Records from a dataset =
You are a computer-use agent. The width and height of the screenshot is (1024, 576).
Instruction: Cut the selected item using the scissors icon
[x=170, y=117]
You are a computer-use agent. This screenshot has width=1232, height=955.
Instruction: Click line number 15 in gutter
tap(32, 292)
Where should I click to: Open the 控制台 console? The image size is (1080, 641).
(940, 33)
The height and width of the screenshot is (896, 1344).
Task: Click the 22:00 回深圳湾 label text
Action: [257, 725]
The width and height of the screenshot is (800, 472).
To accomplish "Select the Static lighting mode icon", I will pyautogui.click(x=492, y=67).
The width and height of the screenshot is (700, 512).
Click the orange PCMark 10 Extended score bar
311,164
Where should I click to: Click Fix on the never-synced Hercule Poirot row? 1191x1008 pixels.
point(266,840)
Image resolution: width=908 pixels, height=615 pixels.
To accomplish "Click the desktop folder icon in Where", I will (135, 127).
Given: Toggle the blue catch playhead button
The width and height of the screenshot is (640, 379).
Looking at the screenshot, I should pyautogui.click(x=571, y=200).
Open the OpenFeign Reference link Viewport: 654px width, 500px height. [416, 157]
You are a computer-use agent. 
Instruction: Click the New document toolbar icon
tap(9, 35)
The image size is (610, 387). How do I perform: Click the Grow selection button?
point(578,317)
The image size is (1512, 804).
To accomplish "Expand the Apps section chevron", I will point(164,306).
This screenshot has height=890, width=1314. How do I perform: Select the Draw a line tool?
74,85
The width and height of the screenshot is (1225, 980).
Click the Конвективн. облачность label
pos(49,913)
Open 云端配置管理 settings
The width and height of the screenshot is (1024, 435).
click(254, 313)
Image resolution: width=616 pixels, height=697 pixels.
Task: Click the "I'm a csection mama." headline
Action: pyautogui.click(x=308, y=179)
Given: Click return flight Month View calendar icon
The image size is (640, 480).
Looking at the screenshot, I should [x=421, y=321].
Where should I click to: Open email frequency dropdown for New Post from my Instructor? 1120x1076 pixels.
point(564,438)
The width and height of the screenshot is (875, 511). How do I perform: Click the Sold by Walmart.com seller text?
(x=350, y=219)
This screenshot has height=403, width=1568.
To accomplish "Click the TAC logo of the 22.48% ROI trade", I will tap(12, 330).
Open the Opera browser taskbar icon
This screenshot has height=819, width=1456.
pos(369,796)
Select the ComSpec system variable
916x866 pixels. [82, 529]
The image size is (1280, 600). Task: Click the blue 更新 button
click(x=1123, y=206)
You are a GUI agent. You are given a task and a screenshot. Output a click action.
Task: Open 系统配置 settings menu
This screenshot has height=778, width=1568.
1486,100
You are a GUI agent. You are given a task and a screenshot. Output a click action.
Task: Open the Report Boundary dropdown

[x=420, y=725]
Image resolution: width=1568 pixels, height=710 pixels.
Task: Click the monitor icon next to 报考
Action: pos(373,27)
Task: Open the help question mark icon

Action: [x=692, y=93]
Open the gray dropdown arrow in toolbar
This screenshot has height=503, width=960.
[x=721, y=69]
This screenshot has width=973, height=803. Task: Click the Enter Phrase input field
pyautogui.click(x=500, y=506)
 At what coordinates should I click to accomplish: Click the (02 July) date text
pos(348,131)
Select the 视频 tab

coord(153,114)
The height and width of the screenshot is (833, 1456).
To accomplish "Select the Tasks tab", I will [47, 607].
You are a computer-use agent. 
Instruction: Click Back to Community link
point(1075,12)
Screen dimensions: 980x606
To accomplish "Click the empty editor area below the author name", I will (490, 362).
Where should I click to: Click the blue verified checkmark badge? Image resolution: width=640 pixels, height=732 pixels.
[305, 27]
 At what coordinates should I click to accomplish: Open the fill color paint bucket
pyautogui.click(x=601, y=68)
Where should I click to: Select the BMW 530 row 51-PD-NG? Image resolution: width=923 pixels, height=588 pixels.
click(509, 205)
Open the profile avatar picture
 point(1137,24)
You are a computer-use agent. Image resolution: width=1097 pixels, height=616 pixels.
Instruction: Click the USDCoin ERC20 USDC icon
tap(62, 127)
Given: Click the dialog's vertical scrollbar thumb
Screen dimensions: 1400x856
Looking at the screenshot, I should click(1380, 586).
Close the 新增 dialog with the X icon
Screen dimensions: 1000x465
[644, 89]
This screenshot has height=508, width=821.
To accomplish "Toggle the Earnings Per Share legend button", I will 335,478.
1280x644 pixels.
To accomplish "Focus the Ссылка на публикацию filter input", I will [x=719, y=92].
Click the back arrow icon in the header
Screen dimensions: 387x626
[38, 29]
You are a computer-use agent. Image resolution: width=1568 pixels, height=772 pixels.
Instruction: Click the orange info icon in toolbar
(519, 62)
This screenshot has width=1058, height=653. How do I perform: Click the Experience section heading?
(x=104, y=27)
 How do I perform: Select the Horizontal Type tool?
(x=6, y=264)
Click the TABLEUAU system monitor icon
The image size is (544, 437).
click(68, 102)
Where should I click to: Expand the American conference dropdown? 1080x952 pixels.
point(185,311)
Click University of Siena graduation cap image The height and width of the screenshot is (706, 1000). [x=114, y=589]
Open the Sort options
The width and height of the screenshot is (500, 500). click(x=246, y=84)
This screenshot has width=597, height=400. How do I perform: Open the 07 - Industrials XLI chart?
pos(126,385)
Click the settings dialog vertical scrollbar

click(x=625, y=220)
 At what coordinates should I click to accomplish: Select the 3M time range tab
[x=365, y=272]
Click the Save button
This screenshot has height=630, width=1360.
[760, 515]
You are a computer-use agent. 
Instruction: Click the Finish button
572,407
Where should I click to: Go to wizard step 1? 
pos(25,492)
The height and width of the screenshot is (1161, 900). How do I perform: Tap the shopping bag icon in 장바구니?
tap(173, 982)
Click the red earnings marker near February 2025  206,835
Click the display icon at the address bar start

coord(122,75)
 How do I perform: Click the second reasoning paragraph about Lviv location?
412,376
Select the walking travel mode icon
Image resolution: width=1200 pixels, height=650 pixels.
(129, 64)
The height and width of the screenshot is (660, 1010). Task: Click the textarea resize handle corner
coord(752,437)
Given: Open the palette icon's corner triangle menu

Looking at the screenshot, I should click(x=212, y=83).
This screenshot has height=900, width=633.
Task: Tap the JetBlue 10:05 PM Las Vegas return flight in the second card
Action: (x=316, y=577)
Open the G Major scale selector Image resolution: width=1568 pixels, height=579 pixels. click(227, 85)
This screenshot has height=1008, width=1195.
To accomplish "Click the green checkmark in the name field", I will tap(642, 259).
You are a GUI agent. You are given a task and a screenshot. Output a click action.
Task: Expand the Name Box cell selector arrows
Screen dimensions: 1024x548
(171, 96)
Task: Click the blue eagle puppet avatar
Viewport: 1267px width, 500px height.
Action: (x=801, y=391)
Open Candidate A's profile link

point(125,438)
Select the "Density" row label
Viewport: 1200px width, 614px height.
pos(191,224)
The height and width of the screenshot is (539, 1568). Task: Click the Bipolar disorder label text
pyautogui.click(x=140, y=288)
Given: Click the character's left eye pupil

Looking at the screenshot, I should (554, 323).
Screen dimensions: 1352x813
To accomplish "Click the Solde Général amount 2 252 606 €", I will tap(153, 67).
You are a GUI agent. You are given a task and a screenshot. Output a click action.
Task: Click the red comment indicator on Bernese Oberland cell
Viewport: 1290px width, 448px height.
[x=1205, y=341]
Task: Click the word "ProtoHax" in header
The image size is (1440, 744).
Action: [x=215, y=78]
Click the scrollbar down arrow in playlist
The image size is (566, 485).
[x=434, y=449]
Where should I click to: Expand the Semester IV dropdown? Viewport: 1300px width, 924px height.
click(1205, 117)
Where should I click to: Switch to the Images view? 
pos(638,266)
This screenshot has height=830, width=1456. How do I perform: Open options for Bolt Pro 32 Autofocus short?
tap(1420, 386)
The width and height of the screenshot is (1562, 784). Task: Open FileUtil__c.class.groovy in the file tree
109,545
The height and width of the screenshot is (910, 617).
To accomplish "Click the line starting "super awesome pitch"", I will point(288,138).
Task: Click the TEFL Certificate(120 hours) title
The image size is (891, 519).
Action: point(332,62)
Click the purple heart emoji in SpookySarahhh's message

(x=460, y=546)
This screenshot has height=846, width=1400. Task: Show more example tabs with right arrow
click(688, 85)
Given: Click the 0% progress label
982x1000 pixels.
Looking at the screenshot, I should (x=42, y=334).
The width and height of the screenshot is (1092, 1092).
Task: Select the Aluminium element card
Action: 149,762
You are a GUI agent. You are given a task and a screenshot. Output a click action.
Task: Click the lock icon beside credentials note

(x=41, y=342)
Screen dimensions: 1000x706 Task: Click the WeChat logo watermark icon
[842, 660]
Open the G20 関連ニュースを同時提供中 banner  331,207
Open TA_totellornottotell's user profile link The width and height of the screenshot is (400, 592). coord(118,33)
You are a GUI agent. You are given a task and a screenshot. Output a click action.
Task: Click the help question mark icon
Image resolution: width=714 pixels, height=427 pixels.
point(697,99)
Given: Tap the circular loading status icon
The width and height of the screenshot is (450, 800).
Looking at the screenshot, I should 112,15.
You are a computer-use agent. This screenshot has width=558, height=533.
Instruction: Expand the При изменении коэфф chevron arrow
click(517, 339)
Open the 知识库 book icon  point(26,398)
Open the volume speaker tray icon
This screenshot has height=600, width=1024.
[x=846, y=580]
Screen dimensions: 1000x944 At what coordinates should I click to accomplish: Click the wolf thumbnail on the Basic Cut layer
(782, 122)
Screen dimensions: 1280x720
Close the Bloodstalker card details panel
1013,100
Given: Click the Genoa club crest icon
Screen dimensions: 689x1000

What to produce = The lines to return are those with the string "selector" in them; copy each from the entries above.

Output below =
Open the G Major scale selector Image resolution: width=1568 pixels, height=579 pixels. click(227, 85)
Task: Expand the Name Box cell selector arrows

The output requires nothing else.